The nursing home’s abuse prevention plan requires that potential abuse of a resident by anyone in any form be reported immediately to the facility’s nursing director and then, subsequent an investigation, the proper legal authorities if necessary. While the nursing director is conducting an investigation into the allegation, steps were supposed to have been taken to ensure that the abuse could not continue. However, state authorities discovered that Camelot Terrace employees failed to follow this vital protocol.

One resident was discovered to have bruising around her thighs, anal area, and perineum-injuries that she did not have the night before. A certified nursing assistant informed the Director Nursing at Camelot Terrace of her concerns about the resident’s family member who was with the resident in the interim, claiming that the family member is “always messing around with her.” The assistant was also concerned that the family member was attempting to move the resident in the improper manner-without a mechanical lift.

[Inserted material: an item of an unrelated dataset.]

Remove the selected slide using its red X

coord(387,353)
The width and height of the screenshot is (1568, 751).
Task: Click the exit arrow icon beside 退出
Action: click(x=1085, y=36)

Other staff members also reported the resident was clearly scared any time that particular family member came to visit. They also remember additional injuries to the resident any time the family member was around. Later a nursing home employee recalls seeing the man leaving the resident’s room after being in there alone; he was zipping up his sweatshirt and visibly sweating.

As of the issuance of the citation for these issues, the aggressor had still not been contacted, questioned, or additional protection provided to the resident.

For some reason, the clear signs of sexual and or physical abuse at the facility were not considered worthy of more thorough investigation. In all circumstances, a logical, necessary response to the potential crime would have been to contact police officers immediately, seeking treatment and protection for the victim.